Would you transcribe the line that holds "1509x812 pixels.", plus every line beneath it through the end of the data, exactly and with nothing added?

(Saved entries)
• • •

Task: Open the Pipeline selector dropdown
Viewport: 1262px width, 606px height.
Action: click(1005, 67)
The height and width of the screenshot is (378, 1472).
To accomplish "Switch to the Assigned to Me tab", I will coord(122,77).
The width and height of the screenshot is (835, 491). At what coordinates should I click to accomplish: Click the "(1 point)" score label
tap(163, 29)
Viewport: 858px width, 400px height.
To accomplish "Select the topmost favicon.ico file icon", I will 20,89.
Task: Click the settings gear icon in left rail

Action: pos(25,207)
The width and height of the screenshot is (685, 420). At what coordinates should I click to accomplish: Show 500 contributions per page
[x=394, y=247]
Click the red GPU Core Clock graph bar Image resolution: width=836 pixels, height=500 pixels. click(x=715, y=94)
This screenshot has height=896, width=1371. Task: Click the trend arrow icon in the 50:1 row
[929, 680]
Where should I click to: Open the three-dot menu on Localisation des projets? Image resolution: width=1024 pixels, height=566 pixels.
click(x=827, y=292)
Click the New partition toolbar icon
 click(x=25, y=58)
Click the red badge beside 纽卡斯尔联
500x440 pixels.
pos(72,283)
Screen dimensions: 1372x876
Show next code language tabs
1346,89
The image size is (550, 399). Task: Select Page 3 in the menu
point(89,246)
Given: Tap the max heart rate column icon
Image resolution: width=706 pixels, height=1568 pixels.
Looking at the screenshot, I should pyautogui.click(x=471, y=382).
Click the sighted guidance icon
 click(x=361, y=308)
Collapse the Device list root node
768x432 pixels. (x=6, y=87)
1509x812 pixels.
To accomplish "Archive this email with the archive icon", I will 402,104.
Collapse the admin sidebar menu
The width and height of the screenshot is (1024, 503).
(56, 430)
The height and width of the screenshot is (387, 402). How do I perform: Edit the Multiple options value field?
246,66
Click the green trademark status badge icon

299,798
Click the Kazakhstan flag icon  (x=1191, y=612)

• • •

• Expected answer:
1509x812 pixels.
To accomplish "Archive this email with the archive icon", I will 402,104.
Collapse the admin sidebar menu
The width and height of the screenshot is (1024, 503).
(56, 430)
The height and width of the screenshot is (387, 402). How do I perform: Edit the Multiple options value field?
246,66
Click the green trademark status badge icon

299,798
Click the Kazakhstan flag icon  (x=1191, y=612)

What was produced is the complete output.